== How to complete this task ==
In the listing below, a line holding "You are a computer-use agent." and a line holding "Instruction: Click the 453 width drops value" mark the range. Retype both exactly, with all lines between them.

== Dataset entries ==
#####

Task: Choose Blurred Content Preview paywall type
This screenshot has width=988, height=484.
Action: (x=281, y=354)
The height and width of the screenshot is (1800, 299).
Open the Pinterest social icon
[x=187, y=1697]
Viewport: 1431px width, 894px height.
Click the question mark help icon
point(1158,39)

#####

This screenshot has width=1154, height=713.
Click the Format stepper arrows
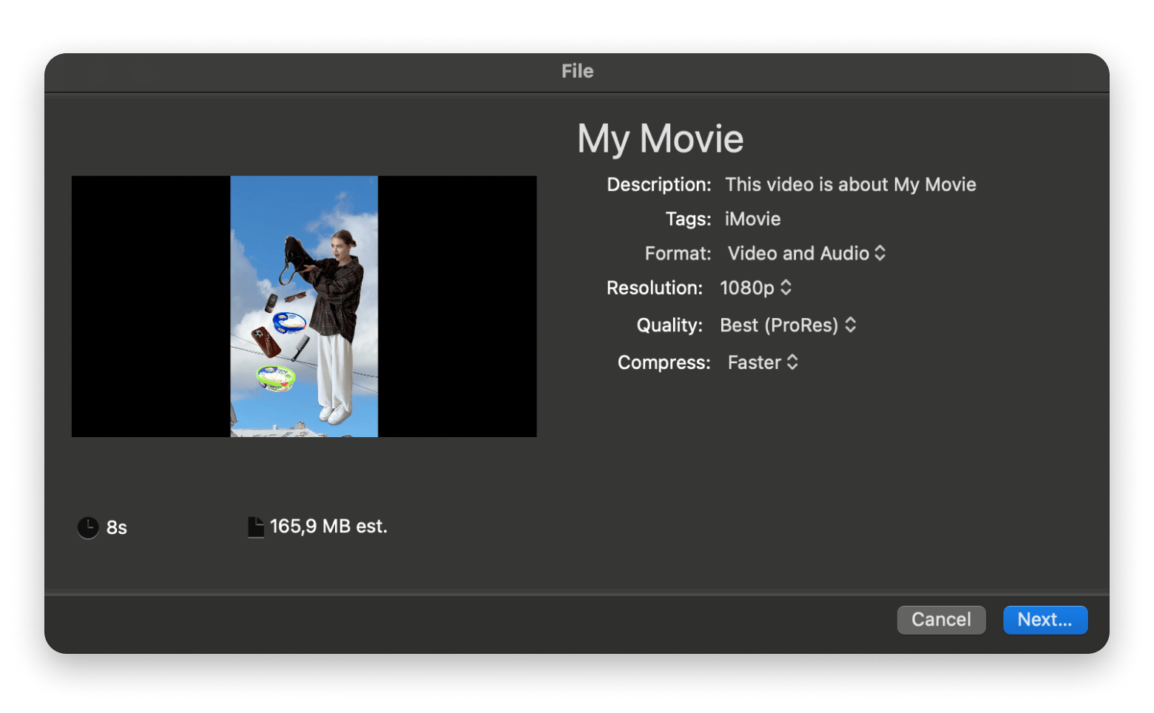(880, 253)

#####

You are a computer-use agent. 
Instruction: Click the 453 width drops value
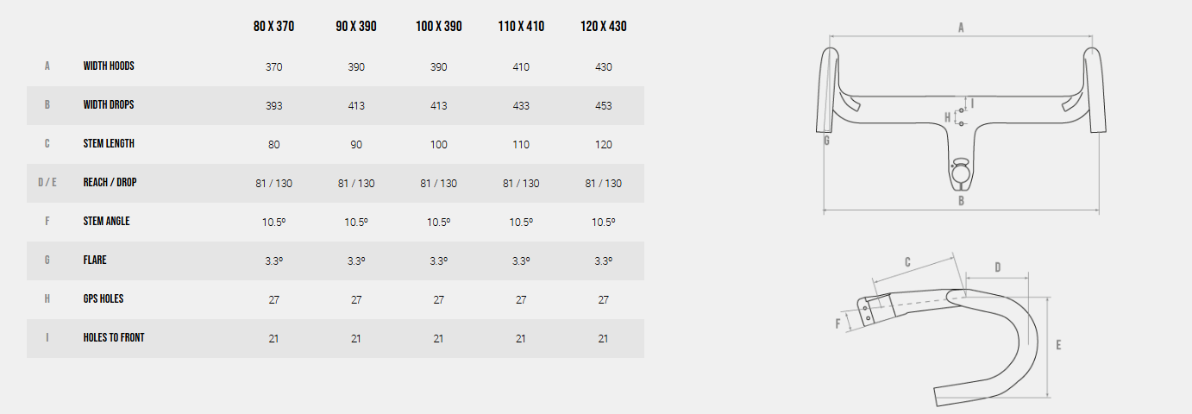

#####

== Output for this exercise ==
You are a computer-use agent. 
Instruction: Click the 453 width drops value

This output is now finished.